Personal information
- Born: 2000 (age 25–26) Kampala, Uganda

Chess career
- Country: Uganda
- Peak rating: 2263 (May 2026)

= Wasswa Mark Nyola =

Ugandan chess player (born 2000)

Wasswa Mark Nyola (born 2000) is a Ugandan chess player who competes internationally under the Uganda Chess Federation. He holds a FIDE classical rating above 2100 and has represented Uganda in regional and international open competitions.

== Chess career ==
Mark has been active on the international chess circuit, playing in rated events and maintaining an elo rating in all time controls. According to his FIDE profile, he held a classical rating of 2122 as of February 2026, with performances above 1900. He has competed in multinational open tournaments, including the 2025 Kitale Open in Kenya where he scored 5.5 out of 6 rounds to win the event, demonstrating strong performance against competitive fields.

Mark has also participated as part of national selections and qualifiers for major competitions. He was named among prominent Ugandan players contending in national Grand Prix standings and Olympiad qualifying events. In February 2026, he won the 2026 Uganda National Chess Championship in the open category, defeating several titled players to claim his first national title and earn qualification to represent Uganda at the 46th Chess Olympiad. The final standings updated on 22 February 2026. The 46th Chess Olympiad will be held in Samarkand, Uzbekistan, in September 2026 as the host city for the international team chess competition organized by the International Chess Federation (FIDE).

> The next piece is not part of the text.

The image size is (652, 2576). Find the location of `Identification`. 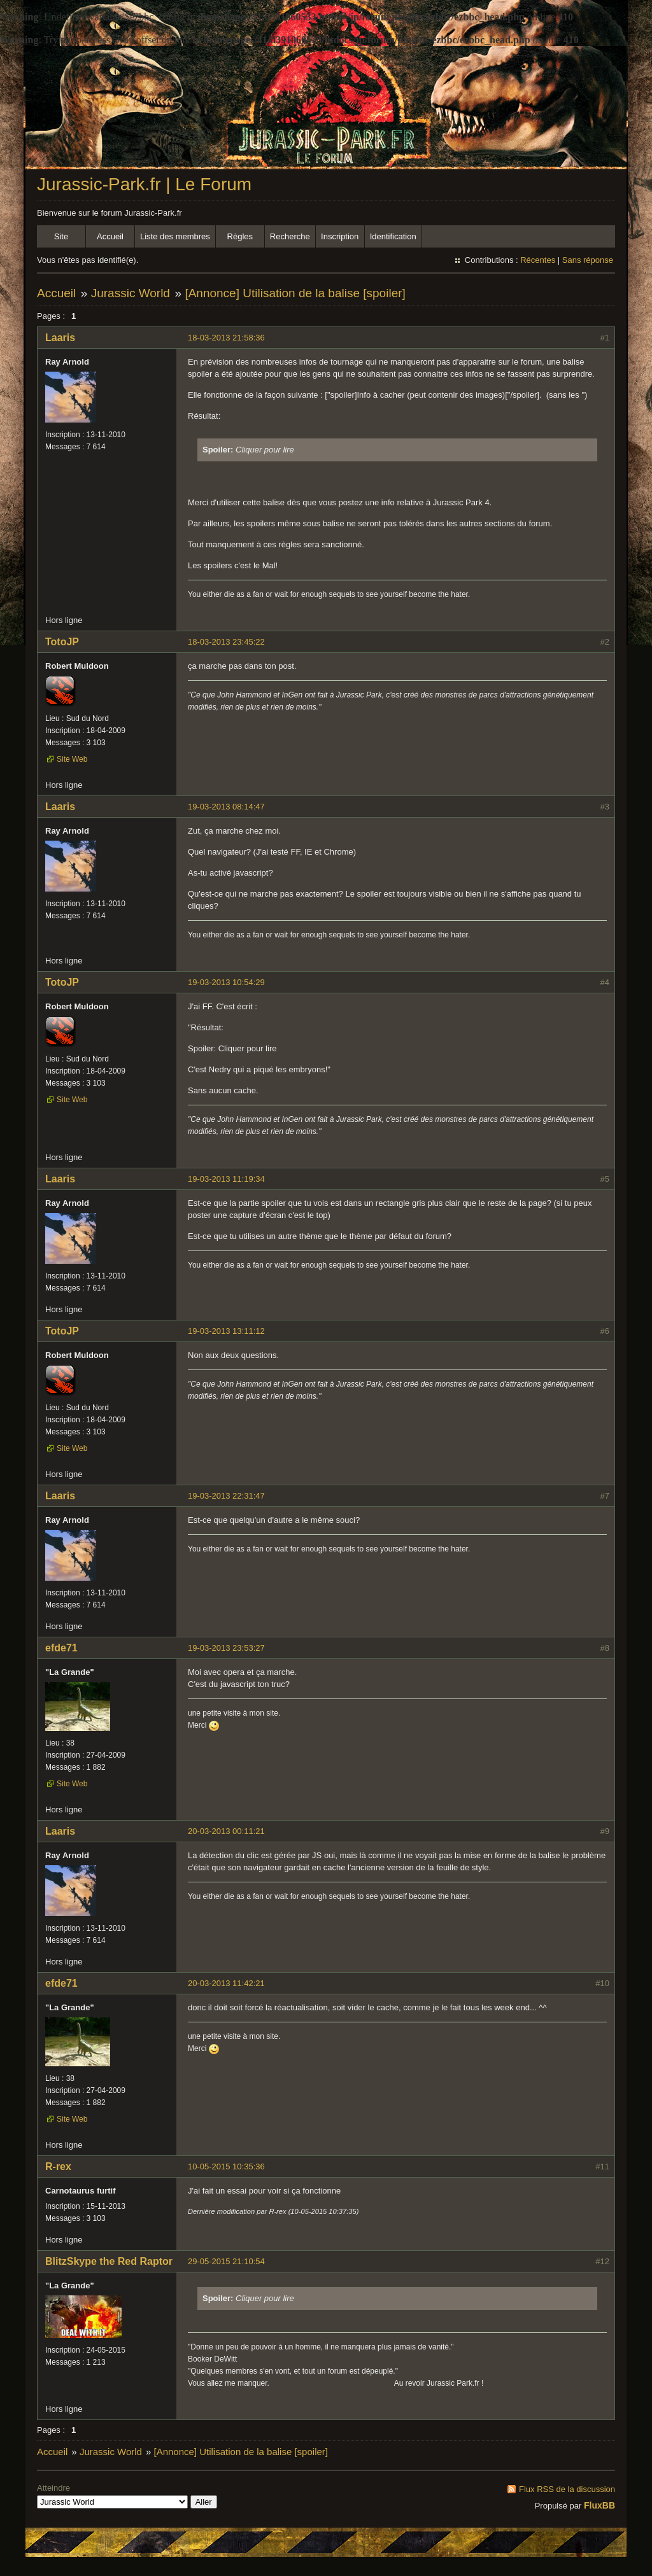

Identification is located at coordinates (393, 236).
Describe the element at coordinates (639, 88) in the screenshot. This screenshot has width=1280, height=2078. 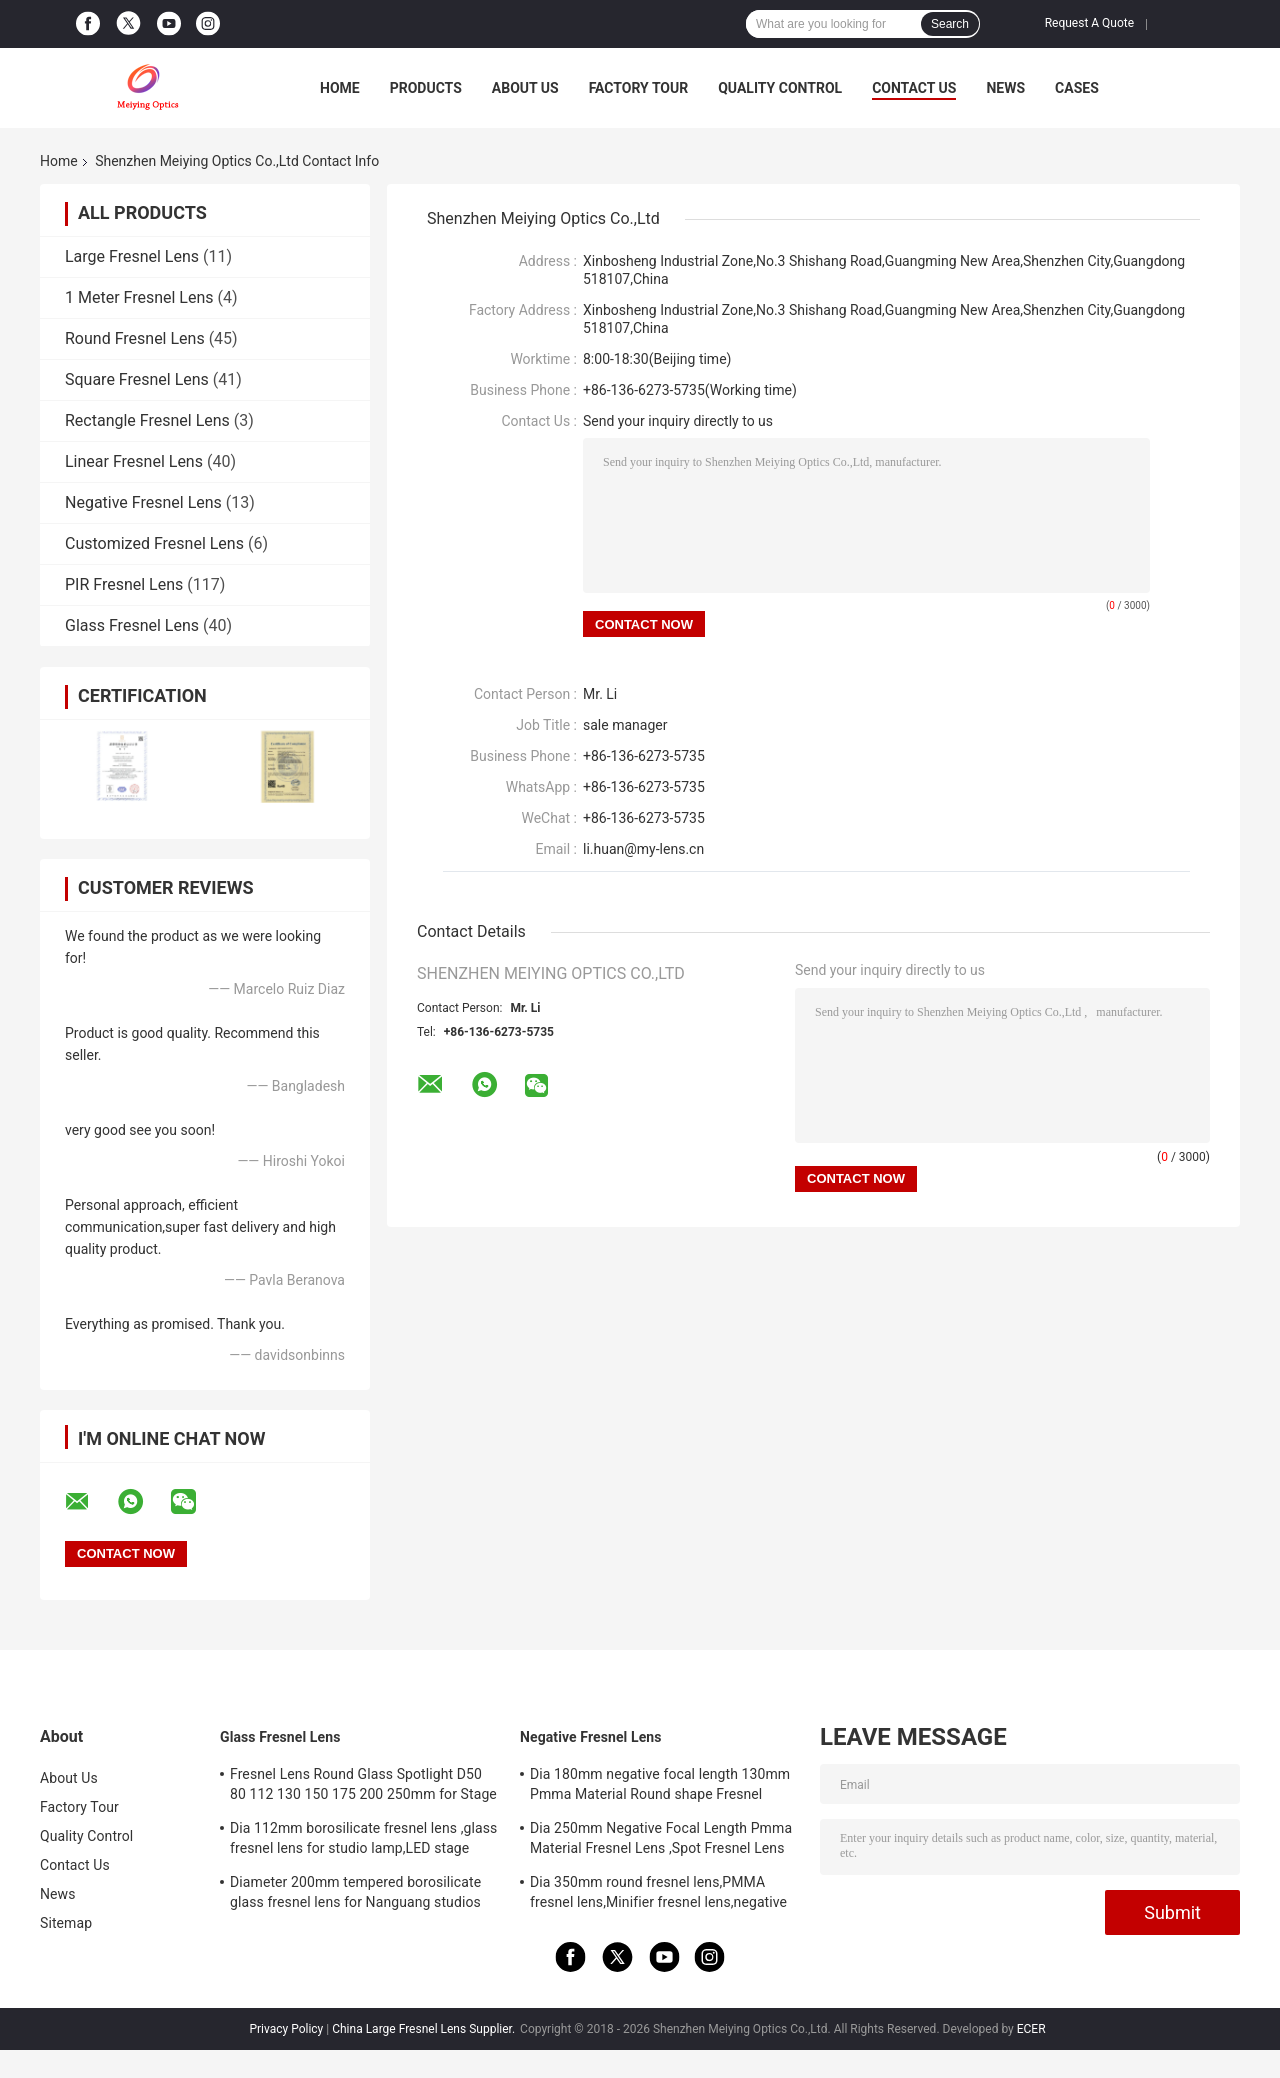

== Education and other achievements ==
Mark is a student at Kampala University Main Campus in Ggaba, where he also represented his institution in national chess championships. At the Rwabushenyi Memorial National Chess Championship in 2025, he finished second, earning a silver medal and recognition for his performance.

== Style of play ==
Mark's recorded games show a diverse opening repertoire and competitive edge in both classical and rapid formats. His participation in international databases indicates usage of standard systems and solid middle-game play.